** EXERCISE **
Give back exactly the lines of the data below, starting with the line that has "This screenshot has width=994, height=511." and going on through the line that has "Screen dimensions: 921x588".
DATA FOR PROCESSING Block Start
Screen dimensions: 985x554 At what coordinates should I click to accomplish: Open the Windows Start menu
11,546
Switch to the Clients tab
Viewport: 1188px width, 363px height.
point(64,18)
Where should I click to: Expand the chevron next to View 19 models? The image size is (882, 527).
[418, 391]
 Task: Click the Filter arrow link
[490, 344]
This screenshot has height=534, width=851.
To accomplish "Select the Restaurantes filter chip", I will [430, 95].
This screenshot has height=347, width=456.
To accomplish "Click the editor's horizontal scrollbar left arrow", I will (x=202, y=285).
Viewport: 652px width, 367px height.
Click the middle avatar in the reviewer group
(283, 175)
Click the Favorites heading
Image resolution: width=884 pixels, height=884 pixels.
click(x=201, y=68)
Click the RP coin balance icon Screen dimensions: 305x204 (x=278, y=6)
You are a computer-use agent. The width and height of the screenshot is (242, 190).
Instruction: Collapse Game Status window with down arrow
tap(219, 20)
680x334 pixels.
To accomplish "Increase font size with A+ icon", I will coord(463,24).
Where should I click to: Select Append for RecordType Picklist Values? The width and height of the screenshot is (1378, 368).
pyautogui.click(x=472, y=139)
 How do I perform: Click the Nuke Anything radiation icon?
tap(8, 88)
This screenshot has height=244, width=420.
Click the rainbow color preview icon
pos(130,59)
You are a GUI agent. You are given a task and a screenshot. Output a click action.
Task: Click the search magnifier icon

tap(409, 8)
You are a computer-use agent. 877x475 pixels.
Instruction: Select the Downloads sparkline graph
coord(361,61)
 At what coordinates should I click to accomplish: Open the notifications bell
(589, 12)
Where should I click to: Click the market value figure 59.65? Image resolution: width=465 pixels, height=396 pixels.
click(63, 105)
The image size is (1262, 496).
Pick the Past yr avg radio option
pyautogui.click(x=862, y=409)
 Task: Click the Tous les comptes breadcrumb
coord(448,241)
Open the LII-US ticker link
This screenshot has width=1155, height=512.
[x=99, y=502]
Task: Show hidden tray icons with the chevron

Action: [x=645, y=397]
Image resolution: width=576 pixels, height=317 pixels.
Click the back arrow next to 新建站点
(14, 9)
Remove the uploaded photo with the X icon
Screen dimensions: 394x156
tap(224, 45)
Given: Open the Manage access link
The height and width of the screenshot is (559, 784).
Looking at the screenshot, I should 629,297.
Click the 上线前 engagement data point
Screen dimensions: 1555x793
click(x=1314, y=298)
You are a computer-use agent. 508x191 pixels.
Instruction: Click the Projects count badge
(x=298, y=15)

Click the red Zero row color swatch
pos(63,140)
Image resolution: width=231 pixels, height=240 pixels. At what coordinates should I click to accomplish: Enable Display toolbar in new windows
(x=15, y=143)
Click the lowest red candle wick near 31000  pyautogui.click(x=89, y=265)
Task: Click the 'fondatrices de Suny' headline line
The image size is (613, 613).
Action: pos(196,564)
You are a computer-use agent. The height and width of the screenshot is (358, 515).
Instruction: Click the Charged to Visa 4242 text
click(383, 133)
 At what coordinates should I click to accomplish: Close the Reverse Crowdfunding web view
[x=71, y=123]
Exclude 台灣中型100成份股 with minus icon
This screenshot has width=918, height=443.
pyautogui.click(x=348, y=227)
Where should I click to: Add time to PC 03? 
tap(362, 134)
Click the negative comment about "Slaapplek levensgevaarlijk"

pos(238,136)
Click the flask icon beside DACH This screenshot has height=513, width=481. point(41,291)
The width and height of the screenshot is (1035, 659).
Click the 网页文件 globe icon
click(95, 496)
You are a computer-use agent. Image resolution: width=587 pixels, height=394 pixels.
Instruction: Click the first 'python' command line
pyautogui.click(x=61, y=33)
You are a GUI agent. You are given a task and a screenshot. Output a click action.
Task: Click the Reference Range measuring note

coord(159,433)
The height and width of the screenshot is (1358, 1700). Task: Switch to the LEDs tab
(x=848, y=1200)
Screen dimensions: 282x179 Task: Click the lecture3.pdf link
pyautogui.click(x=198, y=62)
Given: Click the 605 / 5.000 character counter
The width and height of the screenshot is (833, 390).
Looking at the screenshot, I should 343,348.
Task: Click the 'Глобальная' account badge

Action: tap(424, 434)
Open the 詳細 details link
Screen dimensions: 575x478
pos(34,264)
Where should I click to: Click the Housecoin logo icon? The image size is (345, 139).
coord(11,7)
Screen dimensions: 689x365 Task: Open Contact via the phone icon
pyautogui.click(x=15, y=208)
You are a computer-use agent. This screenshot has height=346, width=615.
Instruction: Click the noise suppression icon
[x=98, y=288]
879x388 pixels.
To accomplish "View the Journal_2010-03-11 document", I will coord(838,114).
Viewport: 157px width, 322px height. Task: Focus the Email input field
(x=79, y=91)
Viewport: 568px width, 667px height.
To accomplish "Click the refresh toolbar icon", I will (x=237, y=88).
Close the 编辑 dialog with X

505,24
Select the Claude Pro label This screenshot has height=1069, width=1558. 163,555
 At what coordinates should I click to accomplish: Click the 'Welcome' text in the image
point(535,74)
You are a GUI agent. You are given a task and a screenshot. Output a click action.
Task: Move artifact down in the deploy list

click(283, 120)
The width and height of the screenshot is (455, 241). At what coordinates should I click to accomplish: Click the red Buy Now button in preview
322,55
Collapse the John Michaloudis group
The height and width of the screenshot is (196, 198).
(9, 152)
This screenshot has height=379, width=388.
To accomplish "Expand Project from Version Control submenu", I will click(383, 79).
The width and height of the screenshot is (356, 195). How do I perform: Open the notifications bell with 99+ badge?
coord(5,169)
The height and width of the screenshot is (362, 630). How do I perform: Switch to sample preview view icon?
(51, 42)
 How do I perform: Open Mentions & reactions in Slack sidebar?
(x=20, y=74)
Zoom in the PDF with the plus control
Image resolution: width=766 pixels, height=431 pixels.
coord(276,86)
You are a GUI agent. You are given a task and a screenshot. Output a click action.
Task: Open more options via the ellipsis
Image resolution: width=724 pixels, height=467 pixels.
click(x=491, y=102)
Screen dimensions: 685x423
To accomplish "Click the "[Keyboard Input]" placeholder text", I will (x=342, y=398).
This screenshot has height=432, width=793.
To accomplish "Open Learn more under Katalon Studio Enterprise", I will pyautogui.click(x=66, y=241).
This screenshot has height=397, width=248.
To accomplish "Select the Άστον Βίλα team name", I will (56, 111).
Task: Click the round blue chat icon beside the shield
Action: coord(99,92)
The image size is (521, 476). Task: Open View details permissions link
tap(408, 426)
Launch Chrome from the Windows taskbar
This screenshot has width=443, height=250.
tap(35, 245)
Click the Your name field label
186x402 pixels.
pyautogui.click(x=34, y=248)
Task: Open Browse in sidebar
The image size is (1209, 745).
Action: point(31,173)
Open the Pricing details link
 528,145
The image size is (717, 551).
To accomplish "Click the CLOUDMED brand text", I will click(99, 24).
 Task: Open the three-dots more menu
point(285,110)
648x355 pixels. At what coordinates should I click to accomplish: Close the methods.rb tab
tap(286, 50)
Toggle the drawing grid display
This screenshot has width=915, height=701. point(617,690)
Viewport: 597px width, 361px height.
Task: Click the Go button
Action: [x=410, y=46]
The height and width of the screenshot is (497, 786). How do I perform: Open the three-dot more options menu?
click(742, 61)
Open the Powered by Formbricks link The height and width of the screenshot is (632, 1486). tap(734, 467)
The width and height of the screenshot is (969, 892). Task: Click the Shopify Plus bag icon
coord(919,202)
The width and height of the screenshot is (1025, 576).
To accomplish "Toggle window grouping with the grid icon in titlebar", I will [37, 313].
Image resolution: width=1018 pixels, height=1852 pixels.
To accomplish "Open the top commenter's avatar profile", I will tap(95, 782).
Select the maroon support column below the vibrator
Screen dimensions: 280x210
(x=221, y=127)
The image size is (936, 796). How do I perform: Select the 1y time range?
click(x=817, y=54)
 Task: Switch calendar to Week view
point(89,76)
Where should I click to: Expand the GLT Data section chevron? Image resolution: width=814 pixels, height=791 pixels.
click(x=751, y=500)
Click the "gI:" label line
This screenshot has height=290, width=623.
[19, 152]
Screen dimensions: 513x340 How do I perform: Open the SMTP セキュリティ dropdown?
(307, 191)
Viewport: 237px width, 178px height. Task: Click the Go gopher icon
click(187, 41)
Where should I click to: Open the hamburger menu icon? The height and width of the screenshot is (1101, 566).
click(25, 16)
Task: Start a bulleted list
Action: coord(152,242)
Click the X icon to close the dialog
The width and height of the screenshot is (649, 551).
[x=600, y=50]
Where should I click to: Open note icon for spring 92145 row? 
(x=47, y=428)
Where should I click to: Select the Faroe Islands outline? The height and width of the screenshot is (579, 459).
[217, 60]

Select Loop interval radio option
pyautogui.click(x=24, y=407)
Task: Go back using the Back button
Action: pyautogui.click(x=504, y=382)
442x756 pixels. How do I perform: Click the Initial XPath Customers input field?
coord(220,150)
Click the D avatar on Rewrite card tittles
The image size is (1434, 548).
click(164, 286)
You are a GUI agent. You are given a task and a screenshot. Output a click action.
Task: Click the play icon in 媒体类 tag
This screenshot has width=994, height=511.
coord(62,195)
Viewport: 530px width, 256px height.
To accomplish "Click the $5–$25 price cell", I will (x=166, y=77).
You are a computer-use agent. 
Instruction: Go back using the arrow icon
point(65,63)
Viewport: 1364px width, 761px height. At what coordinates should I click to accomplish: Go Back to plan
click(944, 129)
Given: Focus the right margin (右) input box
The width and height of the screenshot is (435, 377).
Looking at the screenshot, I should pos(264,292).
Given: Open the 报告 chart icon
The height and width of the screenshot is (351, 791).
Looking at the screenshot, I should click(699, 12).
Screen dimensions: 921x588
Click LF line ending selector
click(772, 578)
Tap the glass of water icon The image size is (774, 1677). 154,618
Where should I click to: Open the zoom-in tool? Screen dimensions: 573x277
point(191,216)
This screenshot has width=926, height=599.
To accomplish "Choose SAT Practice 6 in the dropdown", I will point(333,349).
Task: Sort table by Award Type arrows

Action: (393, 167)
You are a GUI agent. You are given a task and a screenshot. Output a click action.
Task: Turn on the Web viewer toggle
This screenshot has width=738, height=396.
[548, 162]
DATA FOR PROCESSING Block End
** TASK SOLUTION **
This screenshot has width=994, height=511.
coord(62,195)
Viewport: 530px width, 256px height.
To accomplish "Click the $5–$25 price cell", I will (x=166, y=77).
You are a computer-use agent. 
Instruction: Go back using the arrow icon
point(65,63)
Viewport: 1364px width, 761px height. At what coordinates should I click to accomplish: Go Back to plan
click(944, 129)
Given: Focus the right margin (右) input box
The width and height of the screenshot is (435, 377).
Looking at the screenshot, I should pos(264,292).
Given: Open the 报告 chart icon
The height and width of the screenshot is (351, 791).
Looking at the screenshot, I should click(699, 12).
Screen dimensions: 921x588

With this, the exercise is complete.